Ötzis letzte Geheimnisse

Ötzis letzte Geheimnisse
20 Jahre nach dem Fund ist der Steinzeitmann ein Publikumsmagnet. Im Museum in Bozen wird die Gletscherleiche bewundert.

Mama, liegt da wirklich eine richtige Mumie drinnen", fragt ein kleines Mädchen mit Pferdeschwanz skeptisch und zupft seiner Mutter ungeduldig am T-Shirt. Doch auch wenn die Neugier der kleinen Sophie groß ist, die Schlange vor dem Fenster in einem etwas abgedunkelten Teil des Südtiroler Archäologiemuseums in Bozen bewegt sich nur langsam weiter.

Erwartungsvoll treten die Besucher an die Glasscheibe, um einen Blick auf eine 1,54 Meter große, 5300 Jahre alte und zwölf Kilogramm schwere Gestalt zu erhaschen.

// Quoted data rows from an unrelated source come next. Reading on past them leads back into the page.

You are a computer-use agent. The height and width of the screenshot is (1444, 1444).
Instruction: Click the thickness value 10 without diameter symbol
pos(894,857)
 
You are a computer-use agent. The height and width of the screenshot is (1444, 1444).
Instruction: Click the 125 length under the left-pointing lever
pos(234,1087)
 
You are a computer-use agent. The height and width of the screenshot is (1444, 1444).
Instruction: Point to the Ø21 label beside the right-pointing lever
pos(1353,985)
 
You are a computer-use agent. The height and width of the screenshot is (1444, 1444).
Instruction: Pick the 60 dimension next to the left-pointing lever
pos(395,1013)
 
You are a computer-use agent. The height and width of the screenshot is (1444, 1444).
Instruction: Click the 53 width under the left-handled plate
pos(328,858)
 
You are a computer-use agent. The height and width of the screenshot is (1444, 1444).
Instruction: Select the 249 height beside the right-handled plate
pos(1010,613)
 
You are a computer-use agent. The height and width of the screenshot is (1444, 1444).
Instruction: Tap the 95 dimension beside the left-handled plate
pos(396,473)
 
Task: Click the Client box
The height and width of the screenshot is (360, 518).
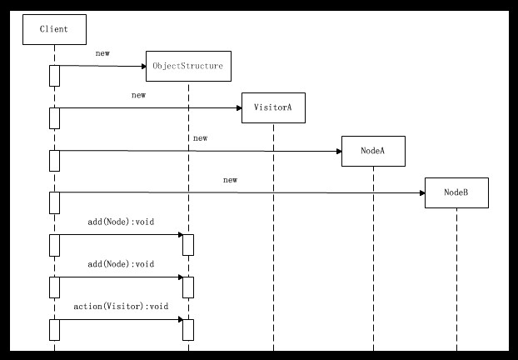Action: coord(54,30)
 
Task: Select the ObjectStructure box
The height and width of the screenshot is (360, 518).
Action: coord(188,66)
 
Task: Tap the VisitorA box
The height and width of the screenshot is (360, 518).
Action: coord(273,108)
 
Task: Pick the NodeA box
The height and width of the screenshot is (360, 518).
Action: coord(372,151)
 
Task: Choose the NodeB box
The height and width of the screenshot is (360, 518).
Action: coord(456,192)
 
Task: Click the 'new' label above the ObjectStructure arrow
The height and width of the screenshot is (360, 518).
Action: coord(102,53)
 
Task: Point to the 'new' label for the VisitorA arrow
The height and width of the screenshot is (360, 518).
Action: coord(138,96)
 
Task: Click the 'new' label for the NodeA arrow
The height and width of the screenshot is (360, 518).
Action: coord(200,138)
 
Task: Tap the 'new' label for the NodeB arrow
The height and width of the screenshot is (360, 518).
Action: coord(230,180)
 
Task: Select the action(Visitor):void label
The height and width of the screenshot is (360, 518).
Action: coord(121,307)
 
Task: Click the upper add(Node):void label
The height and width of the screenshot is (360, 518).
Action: coord(121,222)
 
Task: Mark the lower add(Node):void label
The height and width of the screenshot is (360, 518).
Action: coord(121,264)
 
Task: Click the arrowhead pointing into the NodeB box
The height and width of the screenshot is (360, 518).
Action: coord(421,193)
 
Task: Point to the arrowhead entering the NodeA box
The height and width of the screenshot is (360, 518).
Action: coord(337,151)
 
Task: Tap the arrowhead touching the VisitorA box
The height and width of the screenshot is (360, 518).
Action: coord(238,108)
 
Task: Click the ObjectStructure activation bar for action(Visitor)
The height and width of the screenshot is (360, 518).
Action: coord(188,329)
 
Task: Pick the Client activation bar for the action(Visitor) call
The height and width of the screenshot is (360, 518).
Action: coord(54,329)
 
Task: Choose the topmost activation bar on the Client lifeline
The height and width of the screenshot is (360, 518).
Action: coord(54,75)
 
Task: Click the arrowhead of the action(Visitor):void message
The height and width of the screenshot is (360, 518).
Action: coord(179,319)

Eine Gestalt, die in ihrer weißen Box winzig wirkt und doch eine der größten Entdeckungen der Welt ist.

Jubiläum

Ötzis letzte Geheimnisse

Seit zwei Jahrzehnten fasziniert Ötzi, der Mann aus dem Eis, Menschen auf der ganzen Welt. 230.000 Besucher strömen jährlich ins Museum, um durch seine Welt zu streifen. Heuer wird die Besucherzahl wohl deutlich nach oben schnellen, denn am 19. September wird Ötzi in seinem zweiten Leben 20 Jahre alt.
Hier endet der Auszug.